_STATED PROBLEM_:
Revise the records below so that every "Viewport" becomes "Display area", leaving all other text unchanged.

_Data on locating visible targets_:
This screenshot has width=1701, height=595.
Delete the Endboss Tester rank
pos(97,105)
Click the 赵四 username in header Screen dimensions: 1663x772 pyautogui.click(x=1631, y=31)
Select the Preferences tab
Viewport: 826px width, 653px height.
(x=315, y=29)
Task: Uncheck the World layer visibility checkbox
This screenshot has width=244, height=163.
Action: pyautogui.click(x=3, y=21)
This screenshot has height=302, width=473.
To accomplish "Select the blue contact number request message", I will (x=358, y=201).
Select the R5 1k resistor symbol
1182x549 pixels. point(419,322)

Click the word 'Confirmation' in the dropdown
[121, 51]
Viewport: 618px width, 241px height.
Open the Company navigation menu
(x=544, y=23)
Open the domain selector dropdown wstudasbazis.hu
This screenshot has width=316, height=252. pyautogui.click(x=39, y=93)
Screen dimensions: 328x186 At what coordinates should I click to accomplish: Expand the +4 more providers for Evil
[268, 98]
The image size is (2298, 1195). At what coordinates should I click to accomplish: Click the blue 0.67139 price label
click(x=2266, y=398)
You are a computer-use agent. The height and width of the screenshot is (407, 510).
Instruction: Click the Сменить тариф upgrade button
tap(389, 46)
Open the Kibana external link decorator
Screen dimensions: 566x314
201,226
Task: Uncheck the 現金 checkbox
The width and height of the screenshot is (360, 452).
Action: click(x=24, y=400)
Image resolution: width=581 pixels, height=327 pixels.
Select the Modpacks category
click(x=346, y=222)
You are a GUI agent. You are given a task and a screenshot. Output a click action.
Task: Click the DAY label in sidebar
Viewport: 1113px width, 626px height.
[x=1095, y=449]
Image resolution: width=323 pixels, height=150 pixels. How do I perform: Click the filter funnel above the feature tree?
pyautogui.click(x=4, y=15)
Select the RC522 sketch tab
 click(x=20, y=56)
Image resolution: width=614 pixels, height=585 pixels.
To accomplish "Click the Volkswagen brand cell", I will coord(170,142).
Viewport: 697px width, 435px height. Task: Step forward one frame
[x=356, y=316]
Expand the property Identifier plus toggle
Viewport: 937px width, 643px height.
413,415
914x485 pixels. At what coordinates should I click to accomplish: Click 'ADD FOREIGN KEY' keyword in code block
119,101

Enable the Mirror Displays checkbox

_SOLUTION TO THIS EXERCISE_:
This screenshot has width=1701, height=595.
Delete the Endboss Tester rank
pos(97,105)
Click the 赵四 username in header Screen dimensions: 1663x772 pyautogui.click(x=1631, y=31)
Select the Preferences tab
Display area: 826px width, 653px height.
(x=315, y=29)
Task: Uncheck the World layer visibility checkbox
This screenshot has width=244, height=163.
Action: pyautogui.click(x=3, y=21)
This screenshot has height=302, width=473.
To accomplish "Select the blue contact number request message", I will (x=358, y=201).
Select the R5 1k resistor symbol
1182x549 pixels. point(419,322)

Click the word 'Confirmation' in the dropdown
[121, 51]
Display area: 618px width, 241px height.
Open the Company navigation menu
(x=544, y=23)
Open the domain selector dropdown wstudasbazis.hu
This screenshot has width=316, height=252. pyautogui.click(x=39, y=93)
Screen dimensions: 328x186 At what coordinates should I click to accomplish: Expand the +4 more providers for Evil
[268, 98]
The image size is (2298, 1195). At what coordinates should I click to accomplish: Click the blue 0.67139 price label
click(x=2266, y=398)
You are a computer-use agent. The height and width of the screenshot is (407, 510).
Instruction: Click the Сменить тариф upgrade button
tap(389, 46)
Open the Kibana external link decorator
Screen dimensions: 566x314
201,226
Task: Uncheck the 現金 checkbox
The width and height of the screenshot is (360, 452).
Action: click(x=24, y=400)
Image resolution: width=581 pixels, height=327 pixels.
Select the Modpacks category
click(x=346, y=222)
You are a GUI agent. You are given a task and a screenshot. Output a click action.
Task: Click the DAY label in sidebar
Display area: 1113px width, 626px height.
[x=1095, y=449]
Image resolution: width=323 pixels, height=150 pixels. How do I perform: Click the filter funnel above the feature tree?
pyautogui.click(x=4, y=15)
Select the RC522 sketch tab
 click(x=20, y=56)
Image resolution: width=614 pixels, height=585 pixels.
To accomplish "Click the Volkswagen brand cell", I will coord(170,142).
Display area: 697px width, 435px height. Task: Step forward one frame
[x=356, y=316]
Expand the property Identifier plus toggle
Display area: 937px width, 643px height.
413,415
914x485 pixels. At what coordinates should I click to accomplish: Click 'ADD FOREIGN KEY' keyword in code block
119,101

Enable the Mirror Displays checkbox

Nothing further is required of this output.